A diferencia de la historia del comandante, la historia del hacker tiene un final menos escabroso e incluso menos predecible. Cuando el hacker logró desenrollarse del lío de las cuentas y la plata y cuando ya había cumplido sus deudas legales y judiciales lo contactaron sus antiguos familiares políticos. Le avisaron que tenía que ir a la casa a la que vivía antes a recoger unos papeles que le habían llegado. Cuando llegó a recoger lo que le tenían, toda la familia reunida, incluyendo al exnovio, lo estaban esperando con una cena preparada. La carta que había recibido estaba abierta, lo que implicaba que ya todos sabían lo que decía: el hacker se había ganado una beca para estudiar en los Estados Unidos. El cubrimiento de la beca incluía todos los gastos de estudio y manutención y además le permitía gestionar la documentación legal de residencia y trabajo y los gastos del cónyuge. El muchacho tomó su correspondencia, se fue y jamás volvió a hablar con ellos. Según me dijo, cuando estuvo emproblemado ellos le dieron la espalda y ahora que estaba en medio de las vacas gordas esperaban a que volviera a responder por ellos. Los culpaba y no hallaba razón ni remordimiento por lo que había hecho ni por lo que había pasado, ni por el daño que les pudiese haber causado. Yo seguí sonriendo, escuchándolo y preguntándome qué habría hecho yo en la misma situación.
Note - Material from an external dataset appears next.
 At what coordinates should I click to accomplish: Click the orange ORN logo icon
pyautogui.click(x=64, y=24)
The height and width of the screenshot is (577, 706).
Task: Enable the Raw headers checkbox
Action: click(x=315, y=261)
Mi conocimiento de la historia del hacker no pasó de la charla de una noche pero el relato se me hizo inquietante y me hizo preguntarme ¿por qué me está contando esto? De la misma forma que me hizo preguntar el teniente y como he tenido que preguntarme con muchas otras personas. No estoy diciendo que el hacker o que el teniente sean verdaderos enfermos mentales porque no corroboré sus historias y no podría asegurar que sean reales y que ellos merezcan ser encerrados porque no soy psiquiatra y no estoy entrenado para eso. Sin embargo las interacciones que tuve con ellos me hicieron encender una señal de alerta. Al hacker no lo volví a ver, pero valdría la pena volver a conversar para dejar de sentir en la base de la lengua el sabor amargo. Para dejar de sentir como si hubiera entrado a la sala de cine equivocada y estuviera viendo la película incorrecta. Tal vez leyendo esto yo sea afortunado y usted se pregunte ¿por qué me está contando esto? ¿yo por qué le estoy contando esto? Tal vez eso de para otra botella de ron y para más conversación.
@loloelrolo
¡Severa historia! con bifurcación y tales.